● **WORK REQUEST**
Where "screenshot" appears in a line of the entries below, that line should be copied.

● **Dataset entries**
- - -
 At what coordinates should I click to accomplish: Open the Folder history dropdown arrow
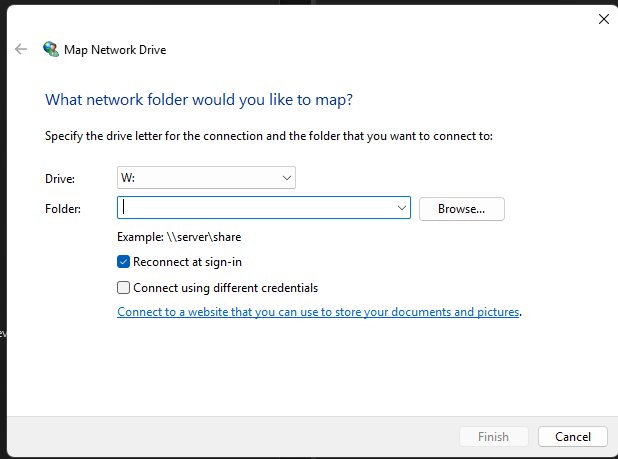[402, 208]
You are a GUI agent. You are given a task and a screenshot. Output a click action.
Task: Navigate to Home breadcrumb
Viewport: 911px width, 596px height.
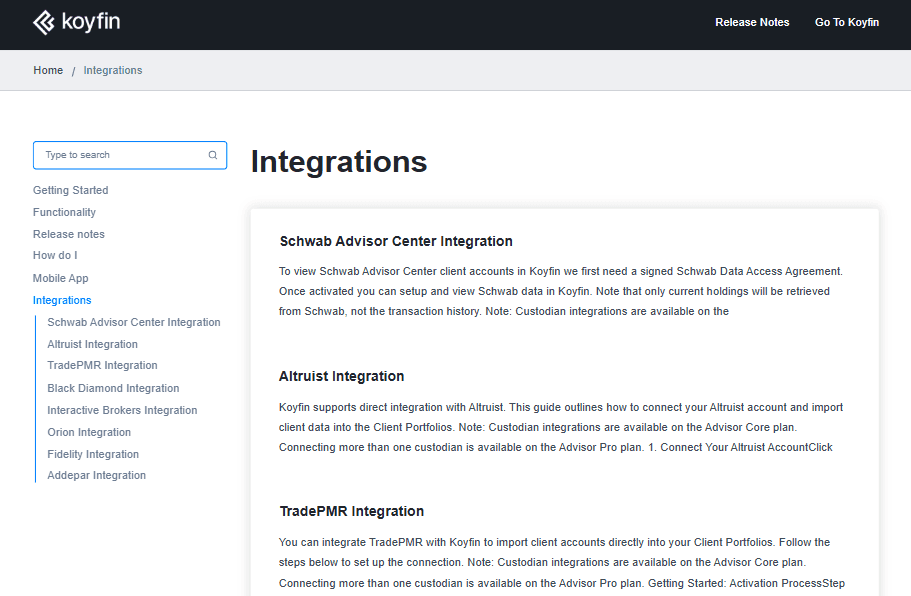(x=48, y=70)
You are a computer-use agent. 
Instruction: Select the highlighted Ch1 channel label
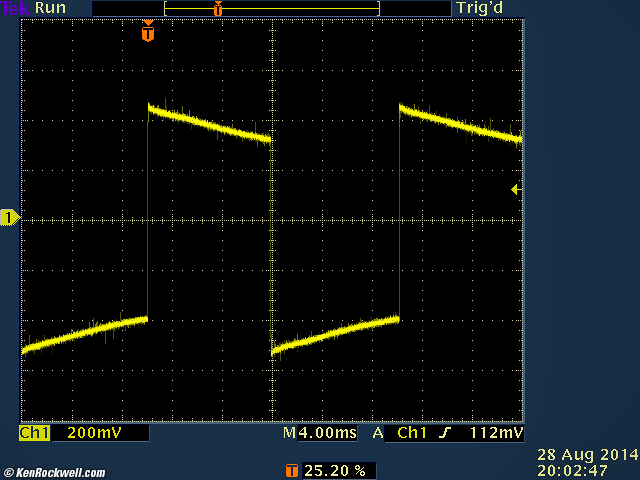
- - -
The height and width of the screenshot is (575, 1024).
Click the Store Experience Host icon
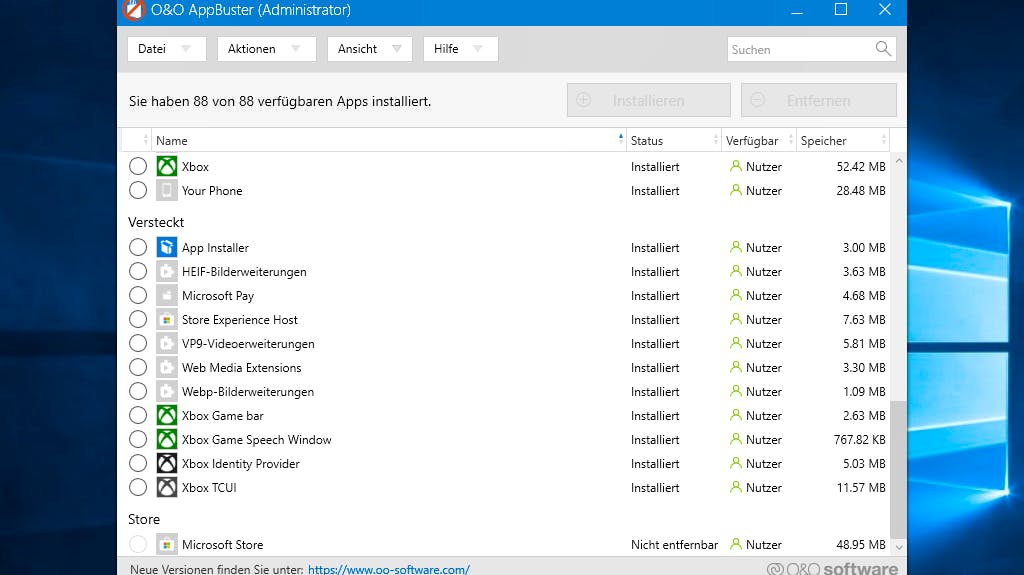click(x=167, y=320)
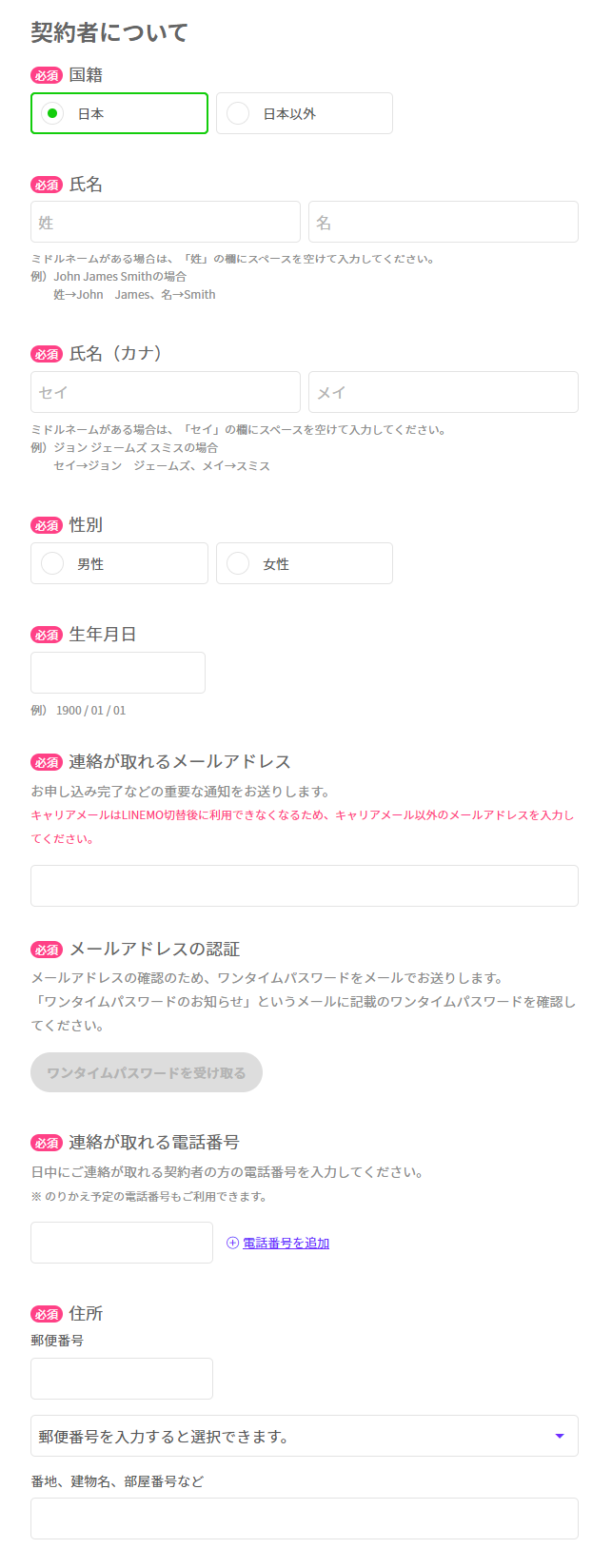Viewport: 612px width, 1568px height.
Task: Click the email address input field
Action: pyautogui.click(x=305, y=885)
- - -
● **SOLUTION FOR THIS EXERCISE**
You are a GUI agent. You are given a task and a screenshot. Output a click action.
The height and width of the screenshot is (575, 1024).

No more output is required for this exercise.